Rediscovering Ruby: Embrace New Features for Optimal Performance
Ruby is constantly evolving, and staying updated with its latest features can make a significant difference in your coding efficiency. If you’re still using Ruby 1.9.2 techniques in the Ruby 3.3 era, it’s time to refresh your skills and embrace the new enhancements.
Many developers tend to stick to the familiar, old methods, missing out on the benefits of the latest updates. Embracing new features is crucial to maintaining Ruby’s relevance and efficiency in the modern programming landscape.
RBS (Ruby Signature)
Traditionally, ensuring type safety in Ruby required extensive testing and documentation, which could be time-consuming and error-prone.
RBS, introduced with Ruby 3.1, is a new language designed to describe the types and interfaces of Ruby code. It allows for static type checking and IDE autocompletion, enhancing code quality and developer productivity.
While alternatives like Sorbet exist, RBS is officially supported by Matz, making it the standard for type checking in Ruby.
# Point.rbs
class Point
attr_reader x: Integer
attr_reader y: Integer
def initialize: (x: Integer, y: Integer) -> void
end
# Point.rb
class Point
attr_reader :x, :y
def initialize(x, y)
@x = x
@y = y
end
end
Steep, a static type checker for Ruby, can be integrated into CI/CD pipelines to ensure type safety and catch errors early.
Here’s how to configure Steep in a GitHub Actions CI/CD pipeline:
# .github/workflows/ci.yml
name: CI
on: [push, pull_request]
jobs:
build:
runs-on: ubuntu-latest
steps:
- name: Checkout code
uses: actions/checkout@v2
- name: Setup Ruby
uses: actions/setup-ruby@v1
with:
ruby-version: '3.3'
- name: Install dependencies
run: bundle install
- name: Run Steep
run: bundle exec steep check
Integrating Steep into your CI/CD pipeline helps maintain code quality by enforcing type safety and preventing runtime errors. This promotes best practices and enhances the reliability of Ruby applications.

:::::

— Problem statement —
Reproduce the part of the Ruby features article starting with "RBS, introduced with" and going on through "def initialize(x, y)", word for word.

— Available data —
:::::

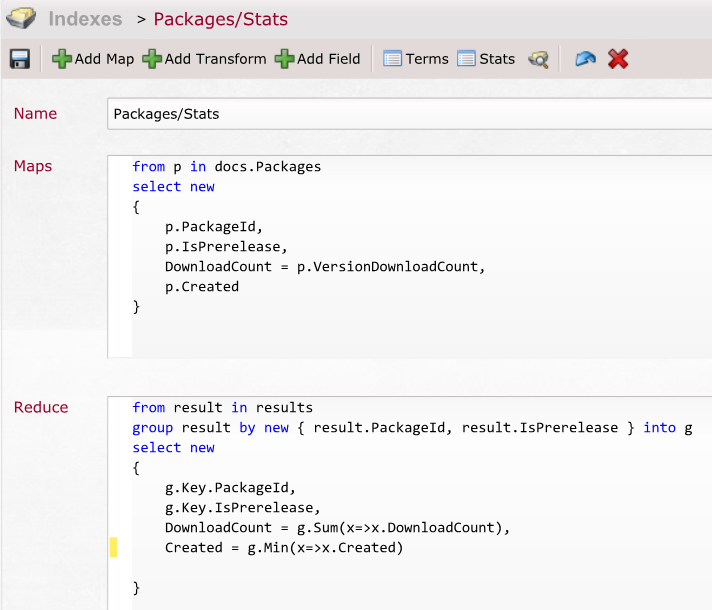712x610 pixels.
Task: Click the green plus beside Add Field
Action: 285,59
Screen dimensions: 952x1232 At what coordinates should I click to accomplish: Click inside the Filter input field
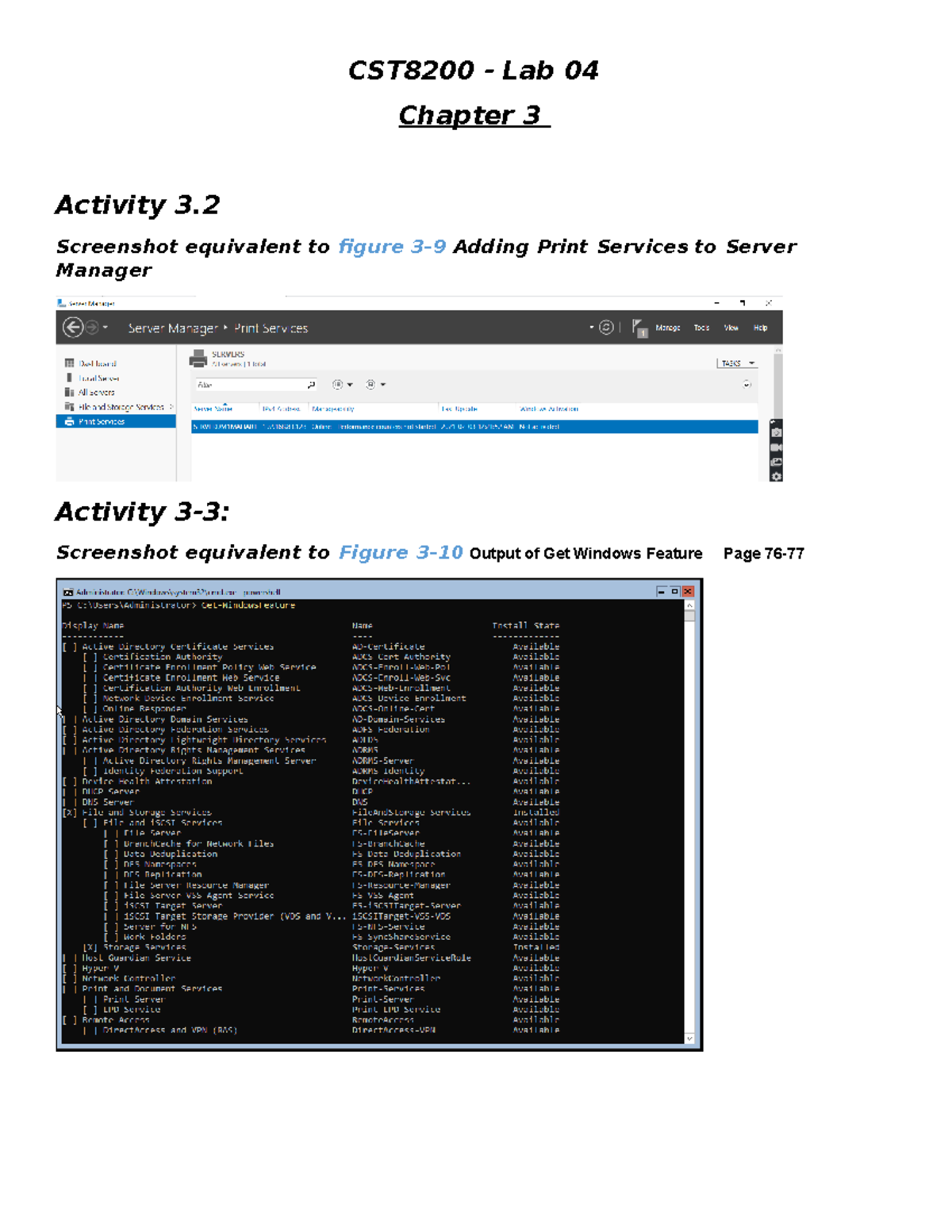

:::::

— Task response —
RBS, introduced with Ruby 3.1, is a new language designed to describe the types and interfaces of Ruby code. It allows for static type checking and IDE autocompletion, enhancing code quality and developer productivity.
While alternatives like Sorbet exist, RBS is officially supported by Matz, making it the standard for type checking in Ruby.
# Point.rbs
class Point
attr_reader x: Integer
attr_reader y: Integer
def initialize: (x: Integer, y: Integer) -> void
end
# Point.rb
class Point
attr_reader :x, :y
def initialize(x, y)